…E Dio parlò al poverello di Assisi…

Deus mihi dixit!

(Dio mi ha parlato!)

“Parlami!!” grida Francesco.

“Parlami!”, urla squarciando il silenzio della Verna.

Singhiozza, piange, si dispera e grida ancora “Parlami!!”…

Francesco, nudo di tutto, solo, malato e quasi cieco, immerso i questa follia di amore, supplica il Signore “Parlami!”.

Disteso sulla nuda terra invoca ancora “Parlami!”… poi tutto accade.

“Deus mihi dixit!”… “”Dio mi ha parlato!”, dice a frate Leone fra le lacrime della sua felicità quando questi lo raggiunge…

Propongo questo breve brano video tratto dal film di Liliana Cavani “Francesco” che rende molto bene l’idea di

un “qualcosa” che esula da ogni possibile comprensione umana…

Devo dire che attraverso l’abilità della regista e l’interpretazione straordinaria di Mickey Rourke si può comprendere molto bene ciò che abbia significato per San Francesco il suo amore per il Signore.

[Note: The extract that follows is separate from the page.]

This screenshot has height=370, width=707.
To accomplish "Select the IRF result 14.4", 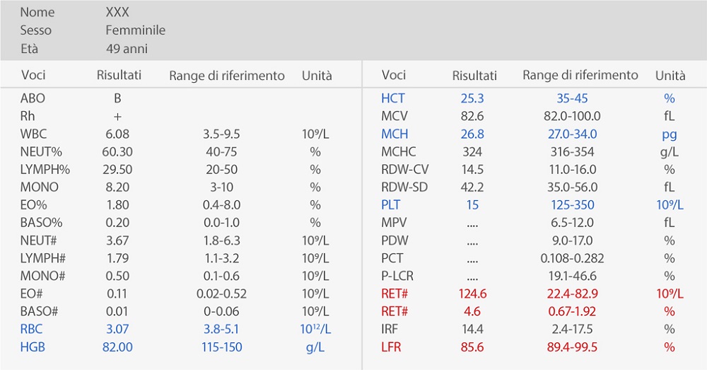I will click(472, 329).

Sono poco più di 5 minuti di intensa emozione di cui consiglio vivamente la visione.

Per quanto l’essere umano possa cercare di capire, vi sono certi avvenimenti privi di ogni logica se non quella, diciamo, “divina”, quindi assolutamente “assurda” per chi vive solo con i piedi per terra e nella pura razionalità.

Il Padre ci chiama ad abbandonarci a Lui anche se il seguirlo sulla via della croce può apparire illogico, assurdo, irragionevole, incomprensibile. Eppure Francesco – nella sua follia di amore per Dio – ci porta sulla strada della giusta comprensione.

Lui, il poverello di Assisi, si è liberato di tutto, si è svuotato, nudo di fronte al suo Creatore, pronto a divenire “pieno” solo di Lui, del suo Signore.

E Dio ascolta il suo grido… . Ma non solo. Gli dona i suoi sacri segni sul corpo, gli pone il suo sigillo d’amore.

Un amore sconfinato, incomparabile, indescrivibile, un amore che trabocca e travolge in una fusione che trascende qualsiasi comparazione terrena.

E Francesco, ormai immerso in questa gioia di unione con il suo Signore, è finalmente pieno di Lui e felice.